J’ai trouvé mes repères !

Que veulent les électeurs ? Où sont-ils ? Ces questions, toutes les démocraties occidentales se les posent désormais tant le désengagement est grand. Or, ça s’explique ; ça peut même éclairer la campagne électorale en cours !

Photo : Christian Blais pour L’actualité

L’ouvrage a attiré mon attention par son titre évocateur : Un monde désenchanté : Essai sur la crise sociale et politique. Tout frais sorti des Presses de l’Université de Montréal, il est signé Gérard Boismenu, professeur de science politique à l’Université de Montréal, spécialiste de longue date des politiques sociales.

Obsédée par mon manque de repères dans ce monde en changement, que reflète bien la nouvelle donne politique au Québec, j’ai pensé trouver là des pistes de réflexion, même si le Québec n’y est jamais mentionné.
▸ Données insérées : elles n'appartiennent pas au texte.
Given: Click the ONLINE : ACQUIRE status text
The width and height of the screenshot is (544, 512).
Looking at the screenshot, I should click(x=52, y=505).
Et ce fut le cas !

L’essai savant analyse de manière rigoureuse des décennies d’études en se concentrant sur 14 pays occidentaux. Le Canada est du nombre, mais considéré dans son ensemble, sans distinction entre ses provinces ou régions. Néanmoins, il m’a donné le pas de recul nécessaire pour comprendre la dynamique de « notre » campagne électorale, au-delà des annonces du jour.  

Par exemple, la victoire de la Coalition Avenir Québec (CAQ) ne fait pas de doute. Pourtant, si l’on en croit le sondage Léger publié samedi, le gouvernement de François Legault a grandement déçu les attentes sur des enjeux majeurs : la santé, l’éducation, l’environnement, la lutte contre l’inflation… Les Québécois font-ils preuve d’illogisme ?

Non, ils sont lucides : comme les autres Occidentaux, ils ne croient plus aux solutions miracles ou globalisantes.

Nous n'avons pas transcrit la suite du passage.